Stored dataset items
-------------------------
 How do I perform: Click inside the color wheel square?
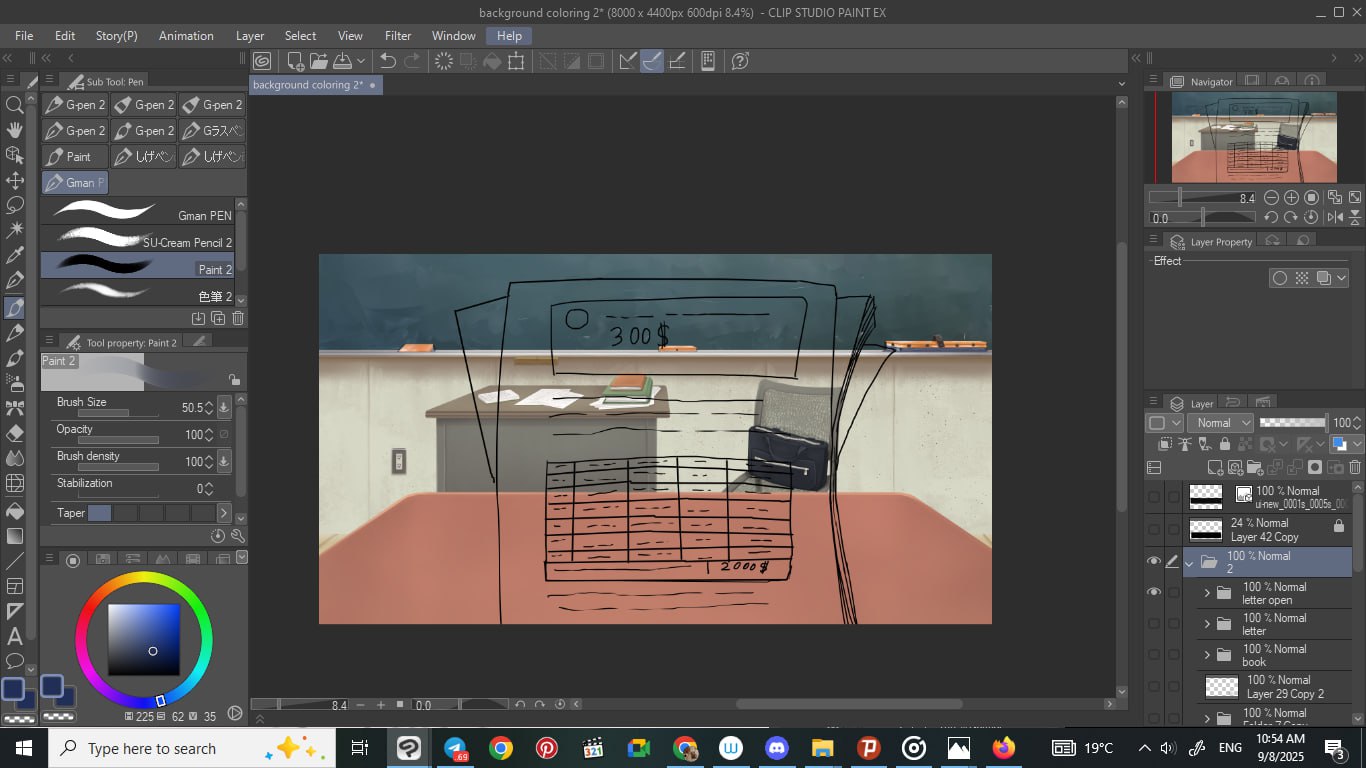(x=144, y=639)
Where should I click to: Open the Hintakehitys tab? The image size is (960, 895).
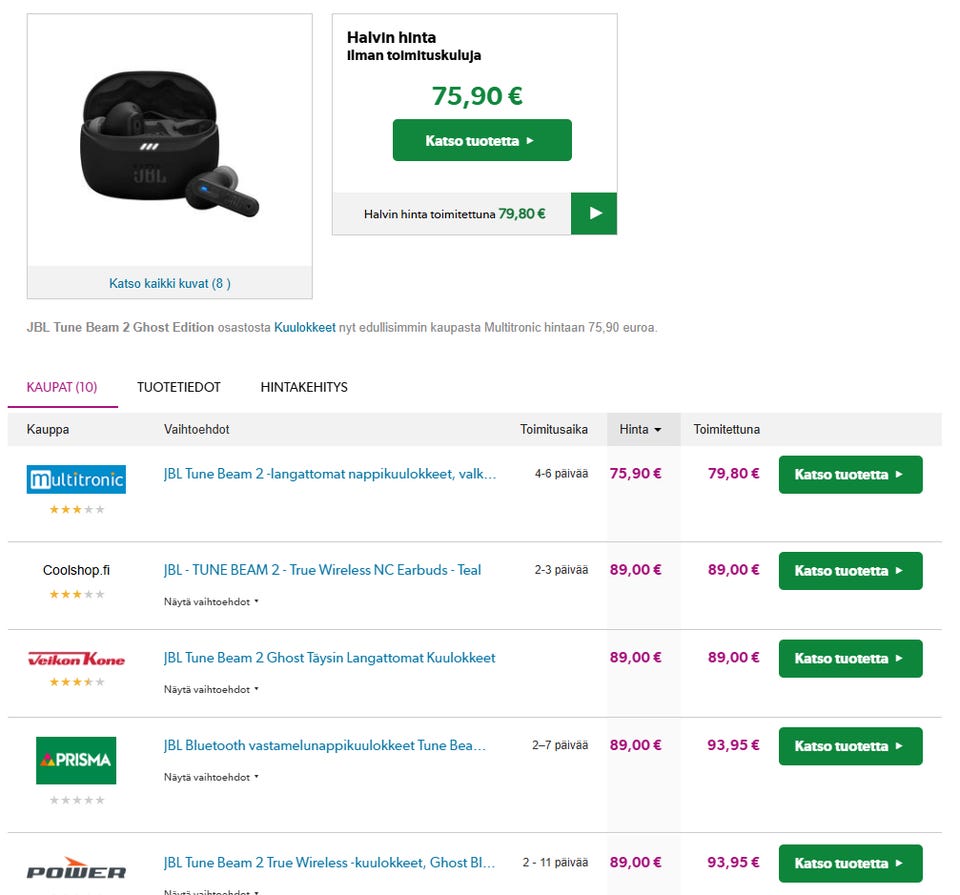coord(304,387)
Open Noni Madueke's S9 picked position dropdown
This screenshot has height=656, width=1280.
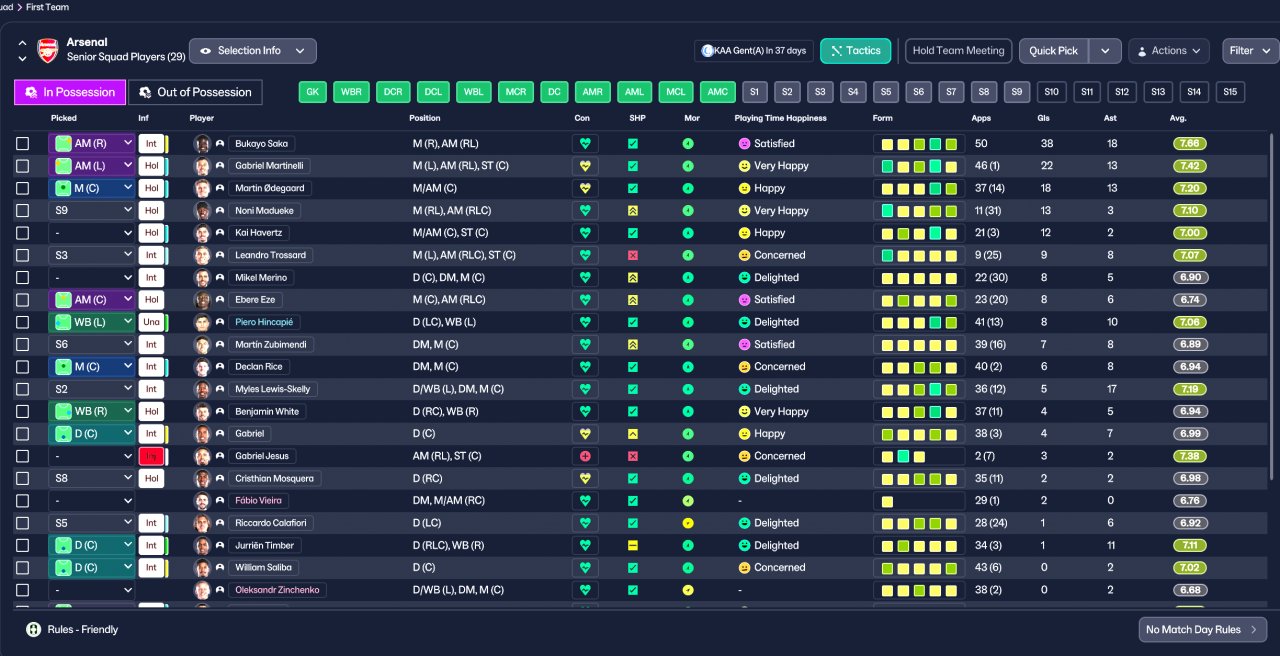point(92,211)
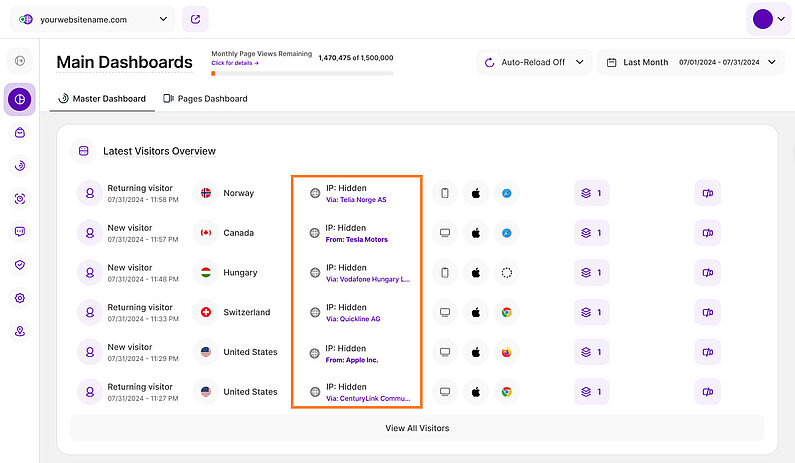
Task: Open the external link icon beside the website selector
Action: point(197,19)
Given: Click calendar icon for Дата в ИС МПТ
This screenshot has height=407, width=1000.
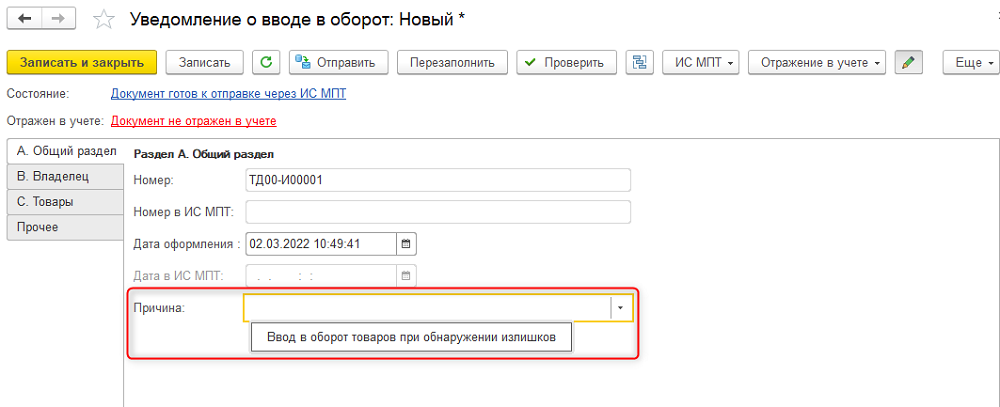Looking at the screenshot, I should 406,276.
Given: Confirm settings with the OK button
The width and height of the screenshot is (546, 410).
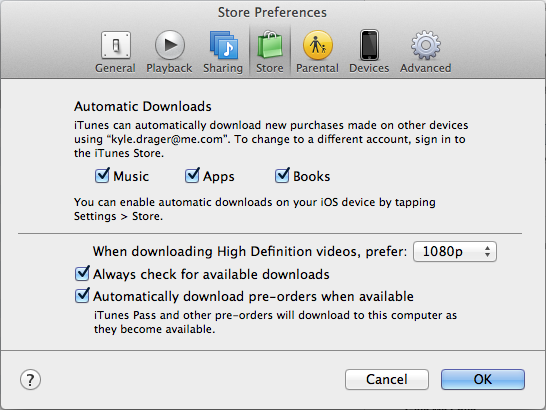Looking at the screenshot, I should [x=483, y=379].
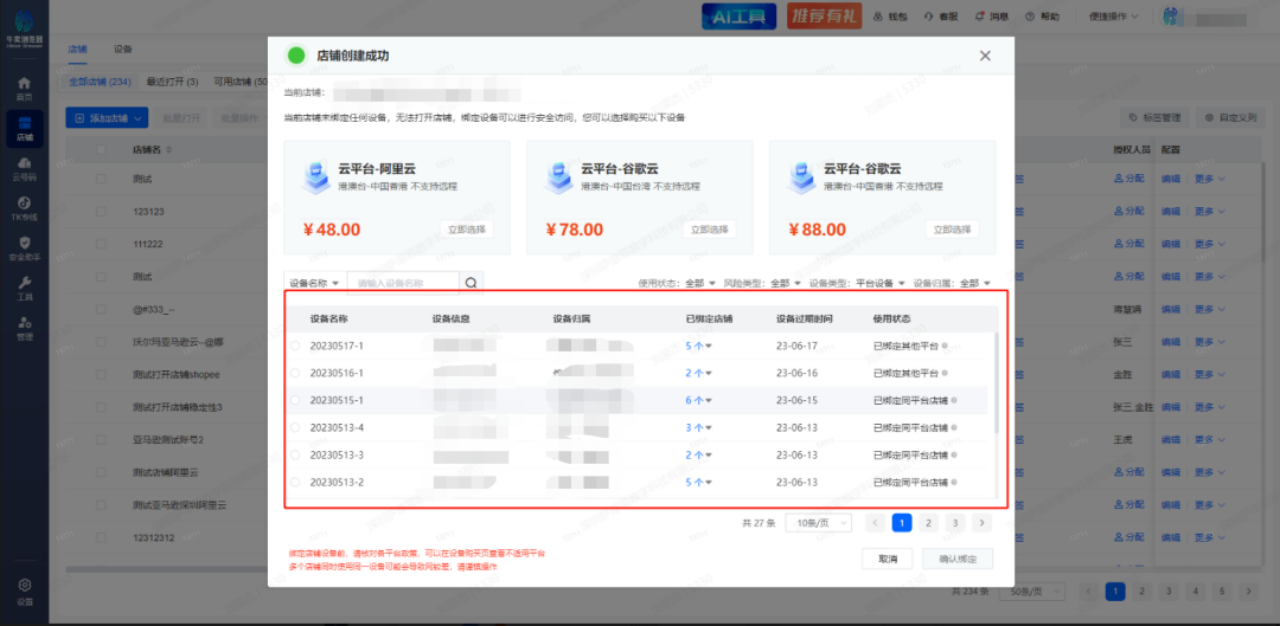
Task: Open 云号码 in the left sidebar
Action: 24,168
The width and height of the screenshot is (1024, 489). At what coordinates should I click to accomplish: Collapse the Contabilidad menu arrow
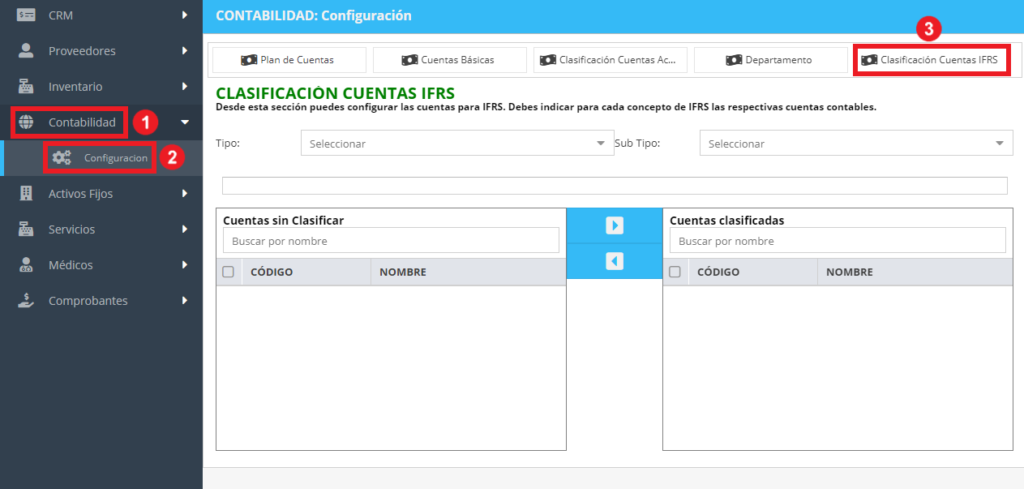pyautogui.click(x=185, y=122)
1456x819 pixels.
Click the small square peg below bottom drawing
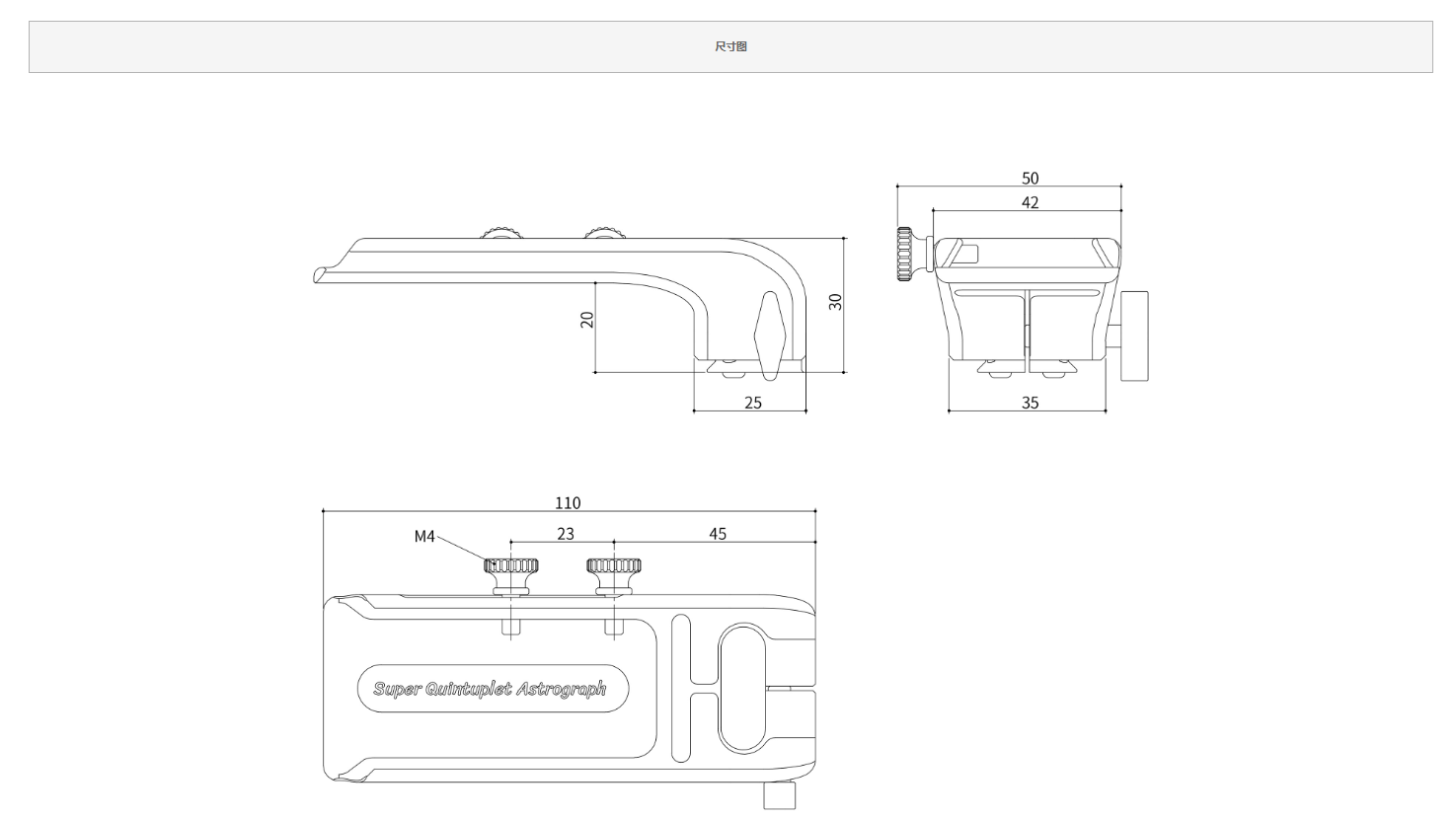(x=779, y=795)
-------------------------
- Task goal
Return the preceding entries verbatim, with the pictures excluded.

- Response box
 How do I perform: Click inside the color wheel square?
(x=144, y=639)
Where should I click to: Open the Hintakehitys tab? The image size is (960, 895).
coord(304,387)
Open Noni Madueke's S9 picked position dropdown
This screenshot has height=656, width=1280.
point(92,211)
Task: Open the external link icon beside the website selector
Action: point(197,19)
Given: Click calendar icon for Дата в ИС МПТ
This screenshot has height=407, width=1000.
Looking at the screenshot, I should 406,276.
Given: Confirm settings with the OK button
The width and height of the screenshot is (546, 410).
Looking at the screenshot, I should [x=483, y=379].
Task: Open 云号码 in the left sidebar
Action: 24,168
The width and height of the screenshot is (1024, 489). At what coordinates should I click to accomplish: Collapse the Contabilidad menu arrow
pyautogui.click(x=185, y=122)
1456x819 pixels.
Click the small square peg below bottom drawing
(x=779, y=795)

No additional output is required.